- Opening Delimiter -

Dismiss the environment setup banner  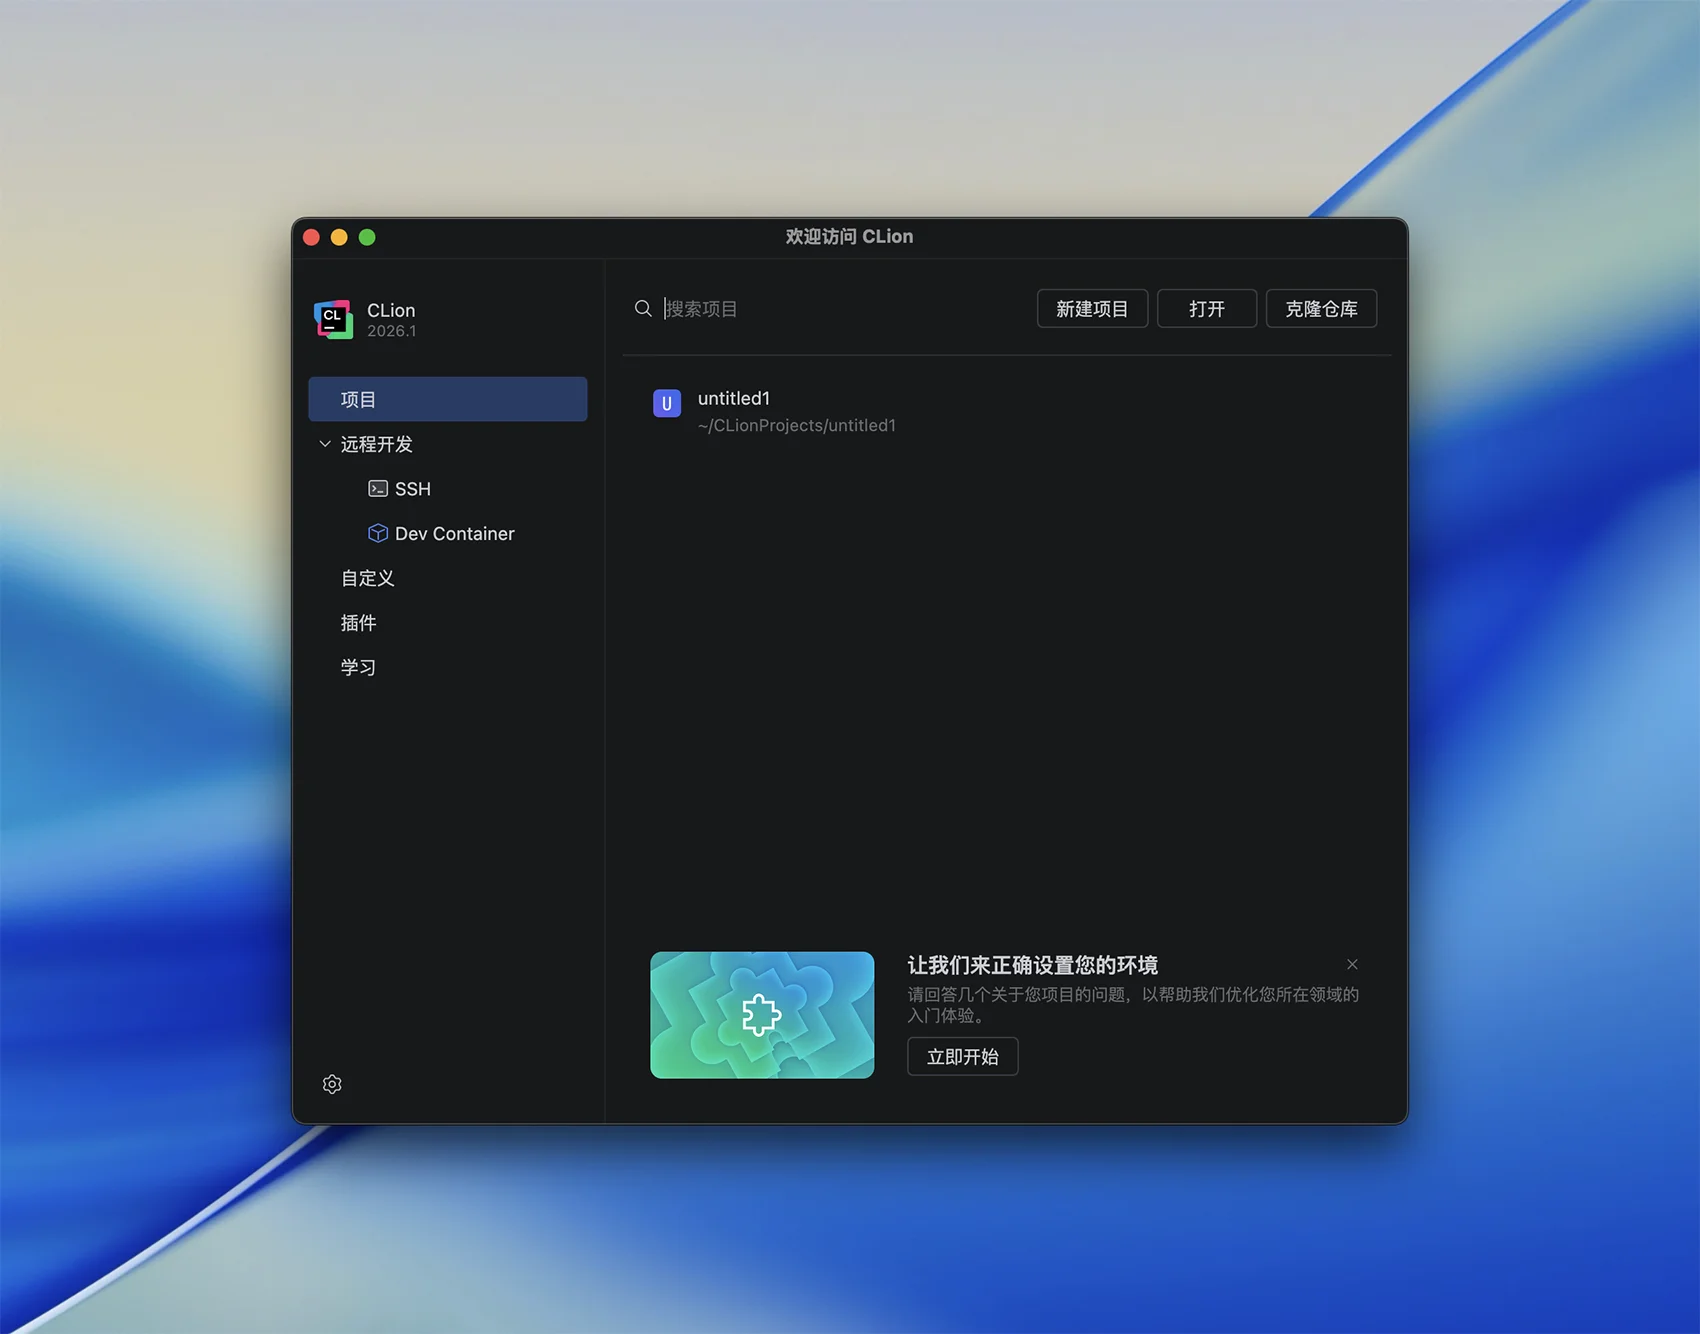1352,965
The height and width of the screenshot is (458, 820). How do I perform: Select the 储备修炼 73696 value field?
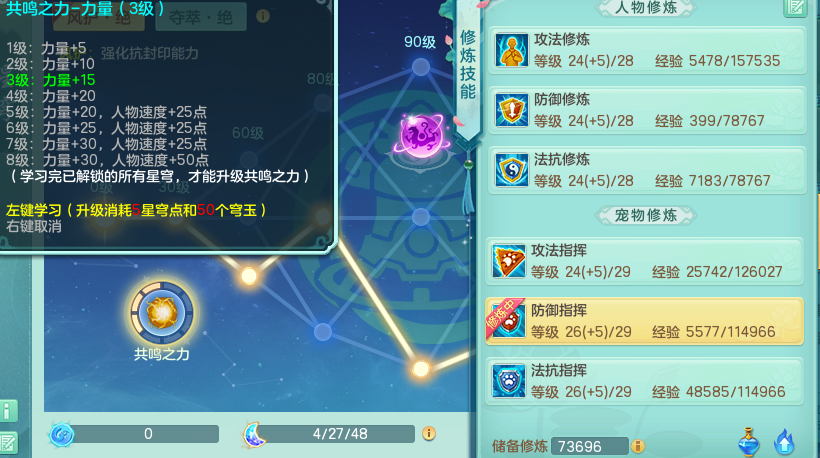(x=590, y=446)
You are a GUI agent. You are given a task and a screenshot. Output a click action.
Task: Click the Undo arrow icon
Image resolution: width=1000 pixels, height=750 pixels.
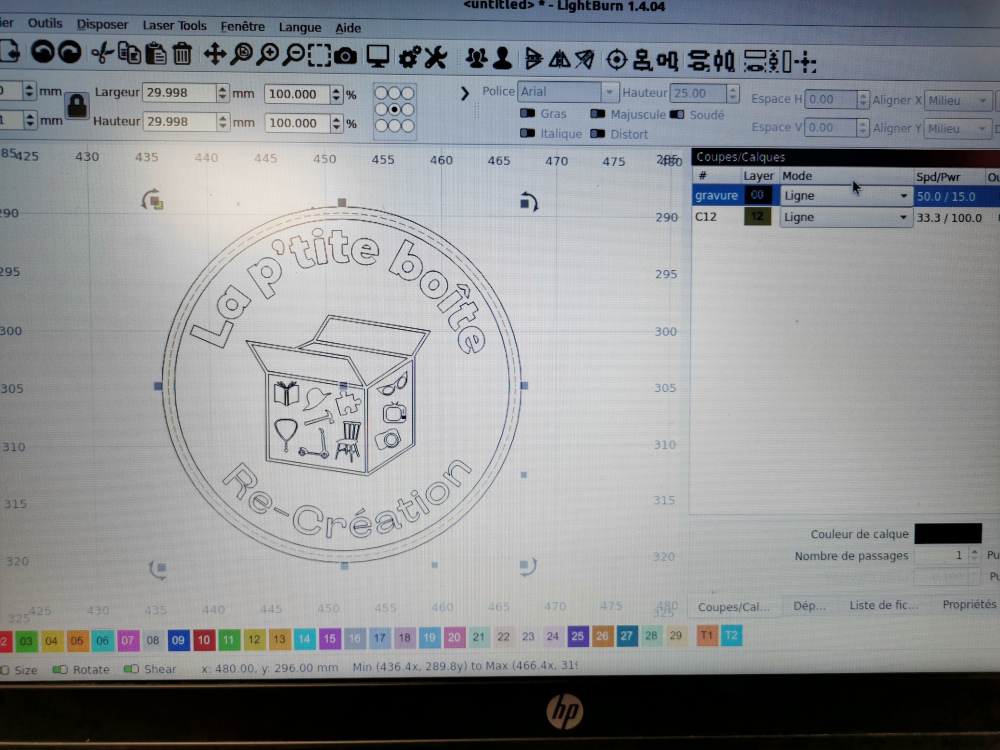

- Closing Delimiter -

# [Task description]
Omit the pictures and print again exactly the lines from the one with "Task: Click the Undo arrow icon" through the final line of the entries, both ends included.

# [Response to this exercise]
Task: Click the Undo arrow icon
Image resolution: width=1000 pixels, height=750 pixels.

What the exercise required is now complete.